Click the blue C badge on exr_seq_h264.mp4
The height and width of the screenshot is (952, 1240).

☆ ☆ ☆

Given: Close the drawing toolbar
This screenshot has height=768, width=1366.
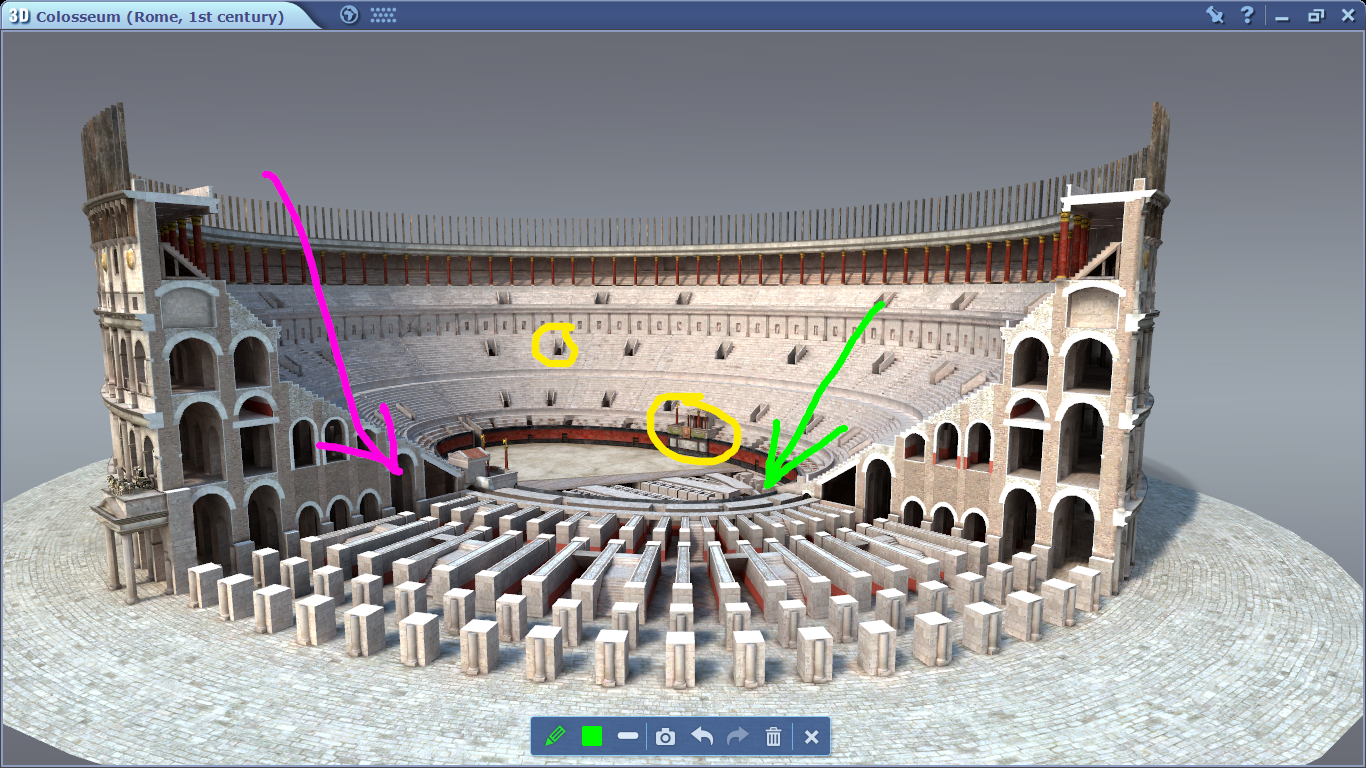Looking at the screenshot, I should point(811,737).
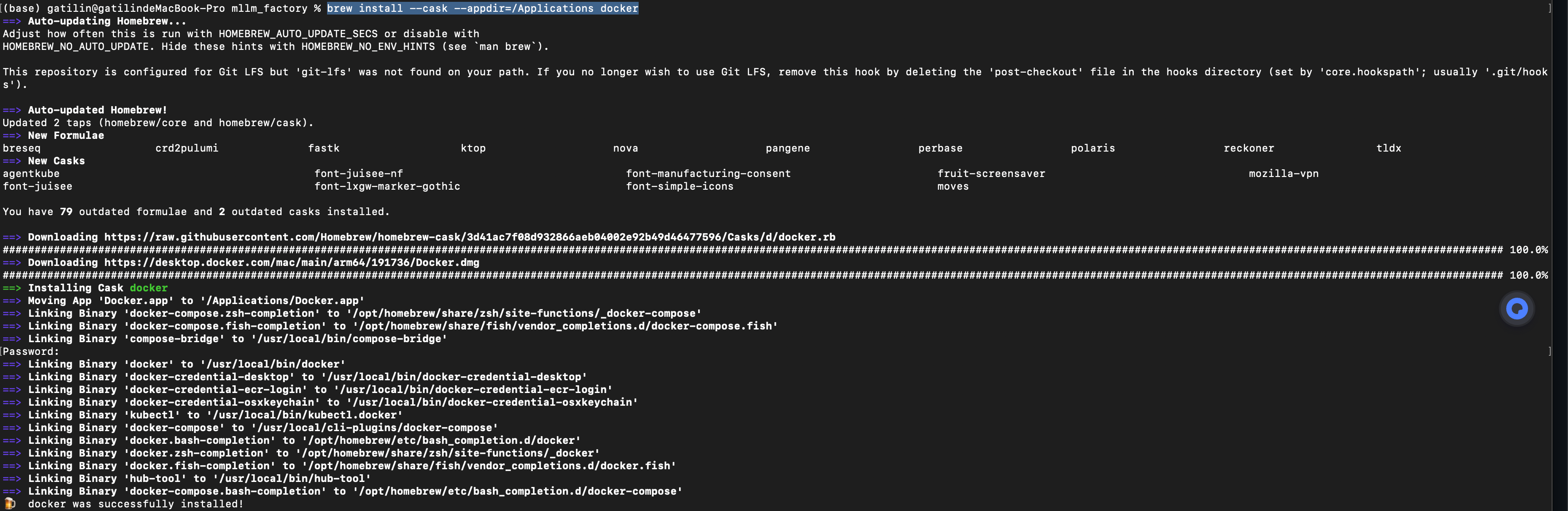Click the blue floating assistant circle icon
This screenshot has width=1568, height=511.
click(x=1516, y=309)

☆ ☆ ☆

__What to do__:
Look above for the line containing "Click the blue C badge on exr_seq_h264.mp4". Output from there through the line containing "The height and", exactly and inclusively.

__Task result__:
Click the blue C badge on exr_seq_h264.mp4
The height and width of the screenshot is (952, 1240).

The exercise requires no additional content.